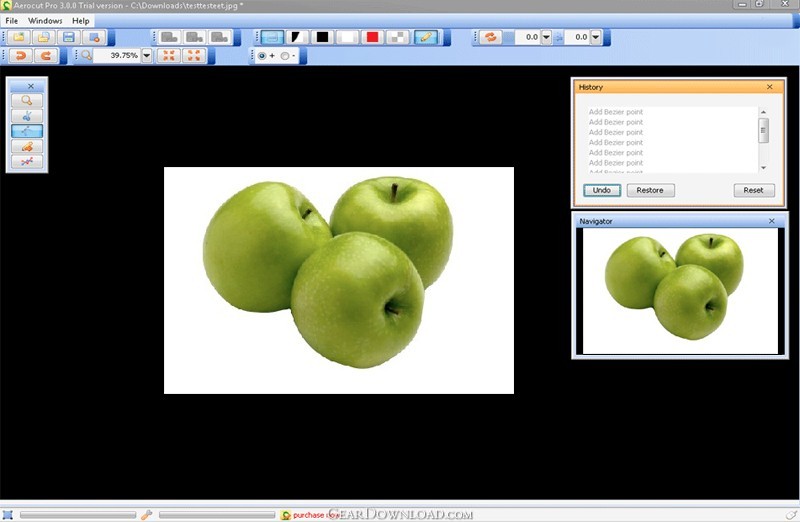Screen dimensions: 800x522
Task: Select the eraser tool in toolbox
Action: click(x=26, y=146)
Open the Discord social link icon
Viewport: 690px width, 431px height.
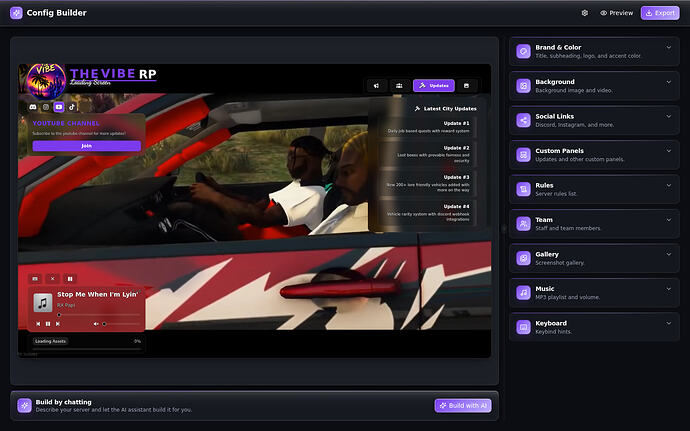coord(33,107)
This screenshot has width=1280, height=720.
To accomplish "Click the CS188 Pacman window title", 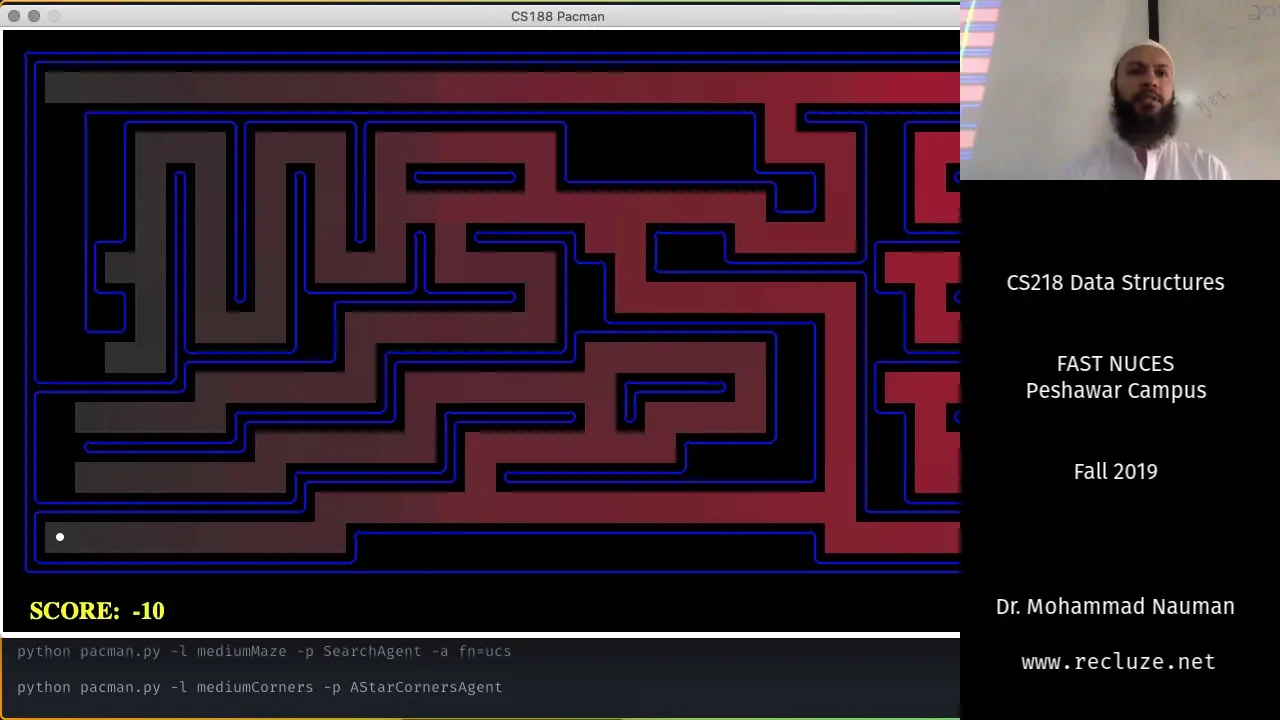I will (x=557, y=16).
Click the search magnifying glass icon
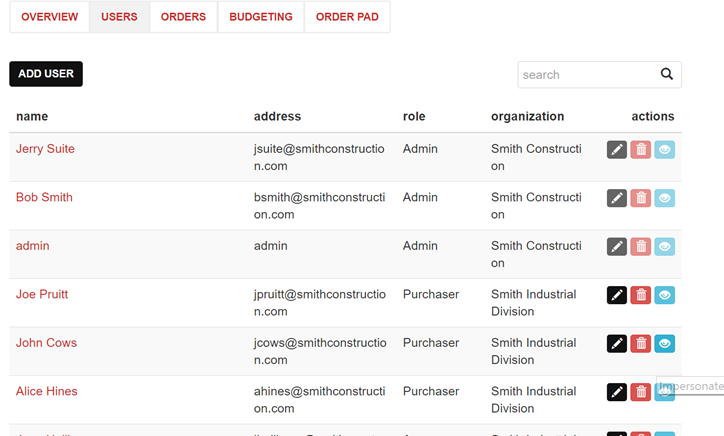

◆ ◆ ◆ ◆ ◆

When a line in the material contains the string "icon", copy that line.

__Solution to the exercise__.
Open the Discord social link icon
Click the search magnifying glass icon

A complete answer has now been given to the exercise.